| The task |
Transcribe the data that follows without changing a word, and omit the pictures.

| Records to use |

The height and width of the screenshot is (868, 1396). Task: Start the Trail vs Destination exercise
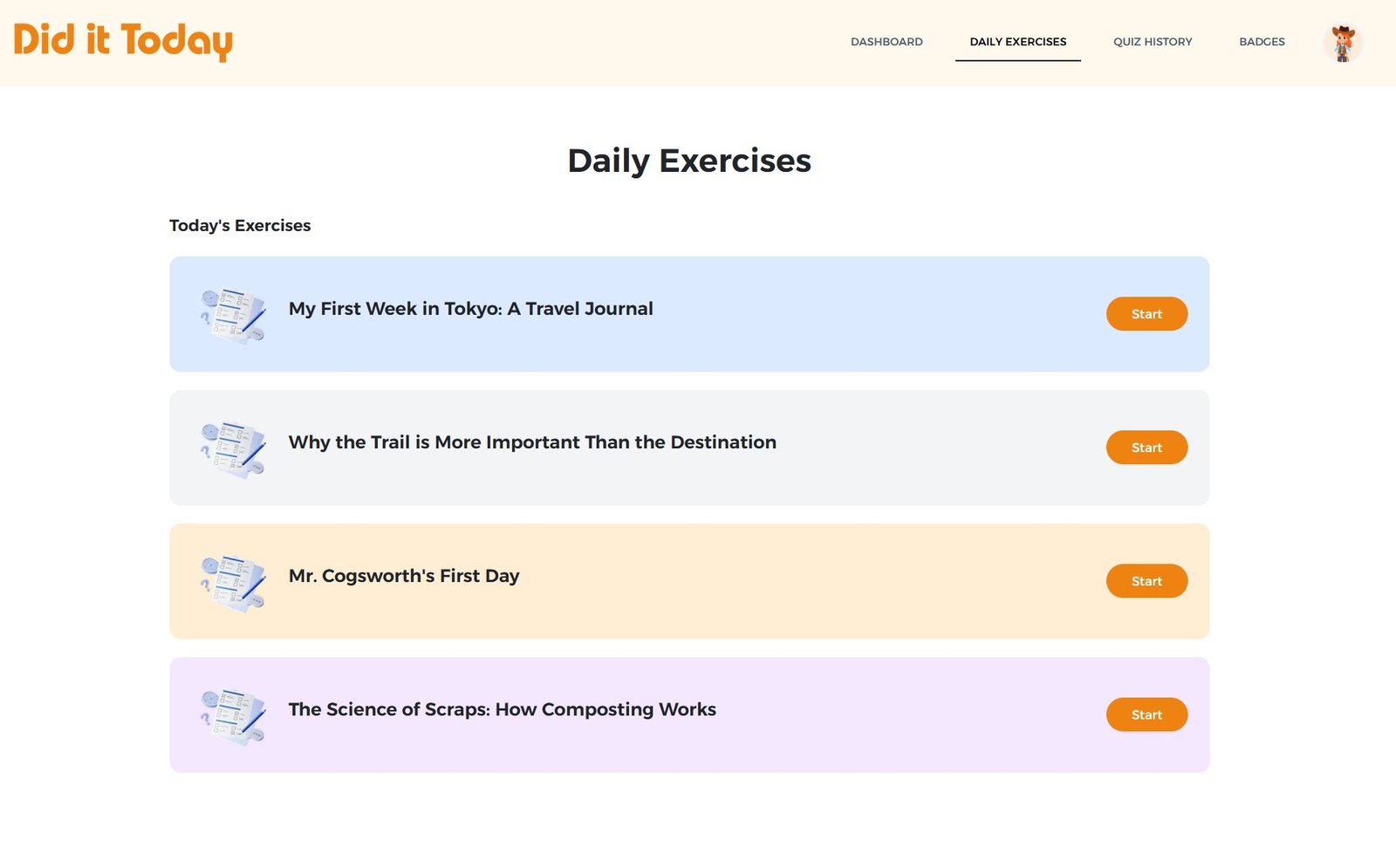point(1146,448)
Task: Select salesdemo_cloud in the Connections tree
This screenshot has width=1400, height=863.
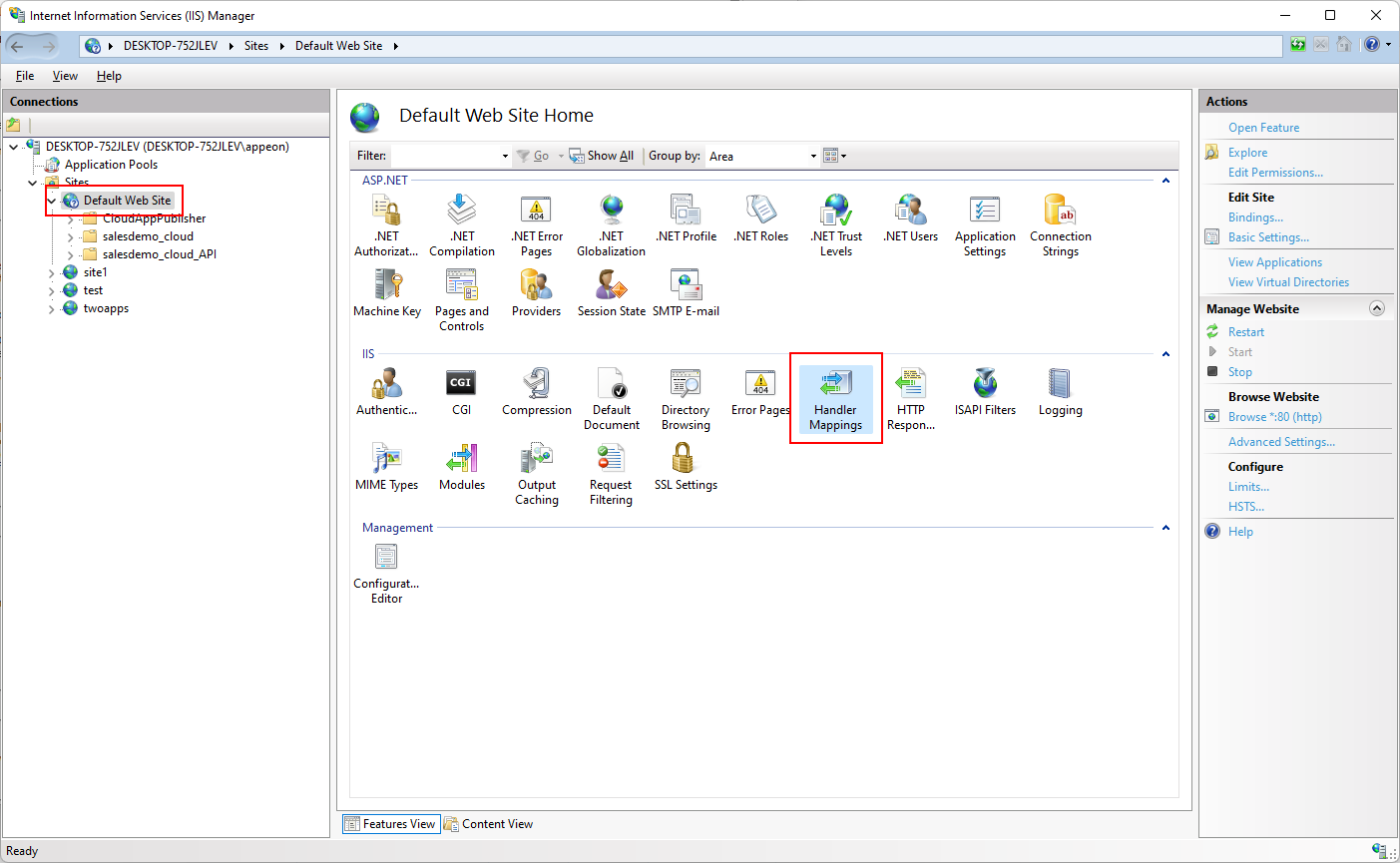Action: tap(148, 236)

| Solution |
The height and width of the screenshot is (868, 1396). Task: Start the Trail vs Destination exercise
point(1146,448)
Task: Select salesdemo_cloud in the Connections tree
This screenshot has width=1400, height=863.
Action: tap(148, 236)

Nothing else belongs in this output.